Task prompt —
Text only, exactly as given: reproduce the entries below without their pictures.

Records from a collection
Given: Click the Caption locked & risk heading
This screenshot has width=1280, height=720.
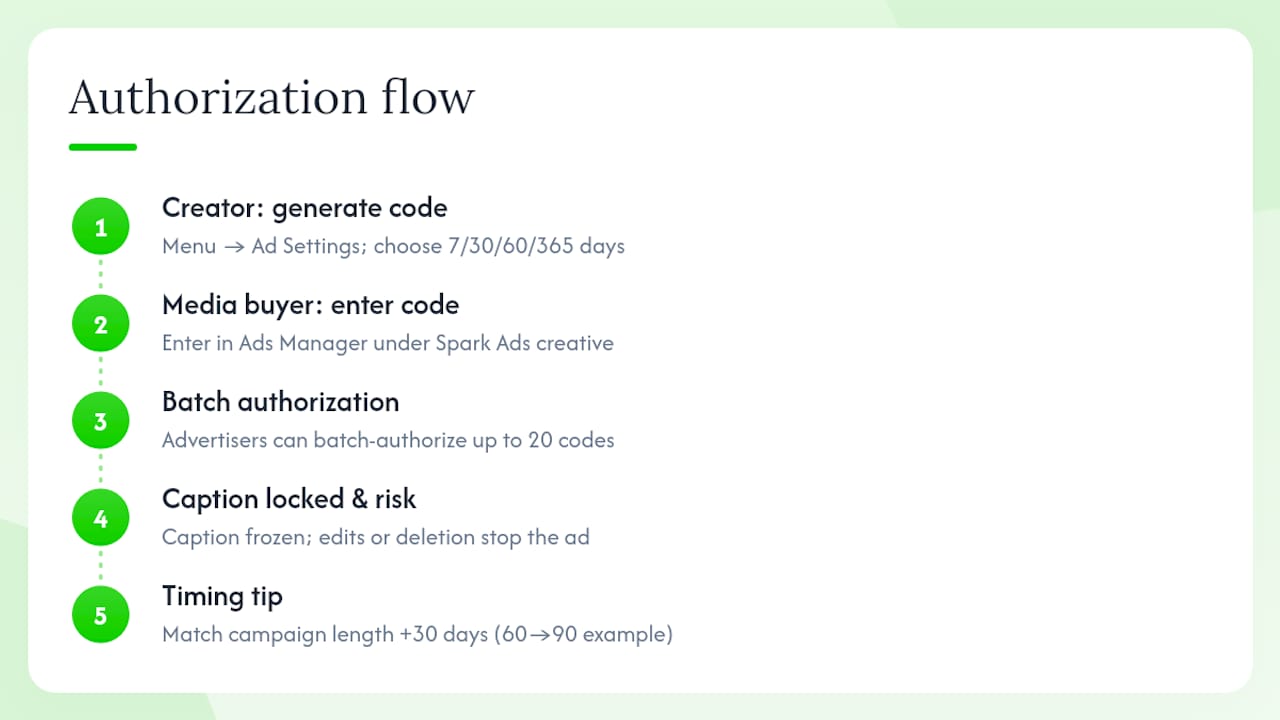Looking at the screenshot, I should click(289, 499).
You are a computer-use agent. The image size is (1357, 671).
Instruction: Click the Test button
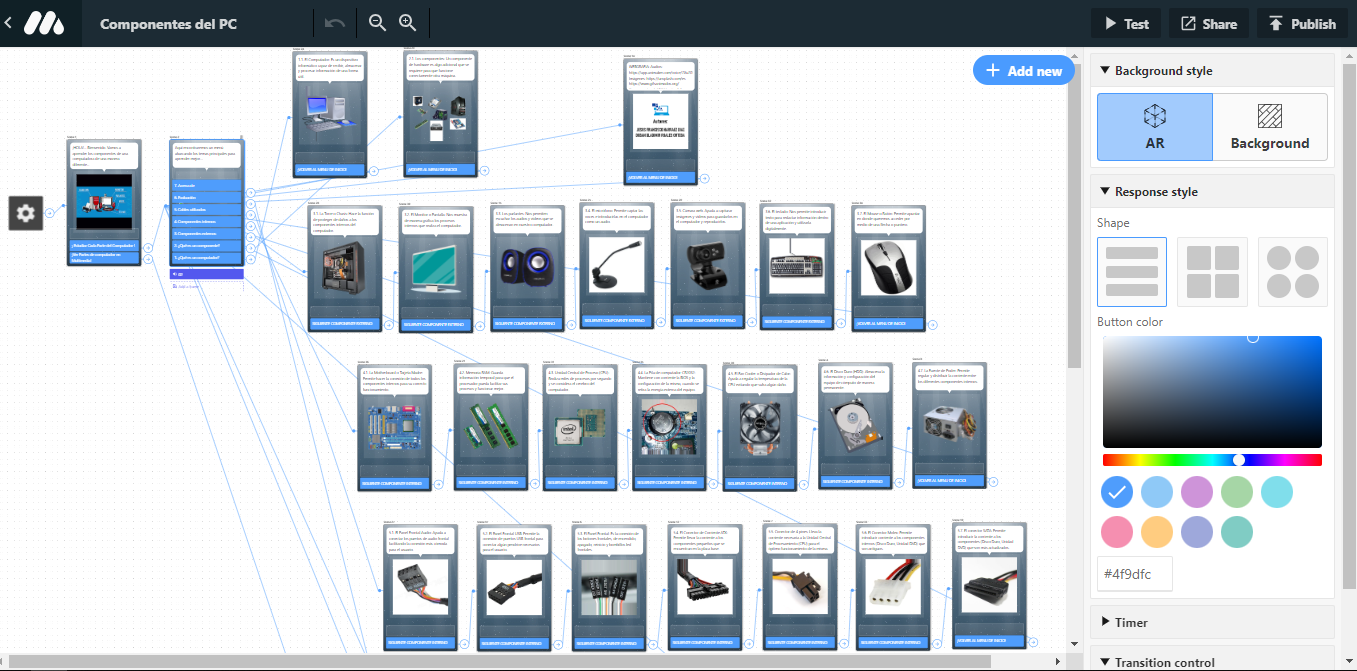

Written solution —
Given: Click the Caption locked & risk heading
This screenshot has width=1280, height=720.
Looking at the screenshot, I should click(289, 499).
You are a computer-use agent. The image size is (1357, 671).
Instruction: Click the Test button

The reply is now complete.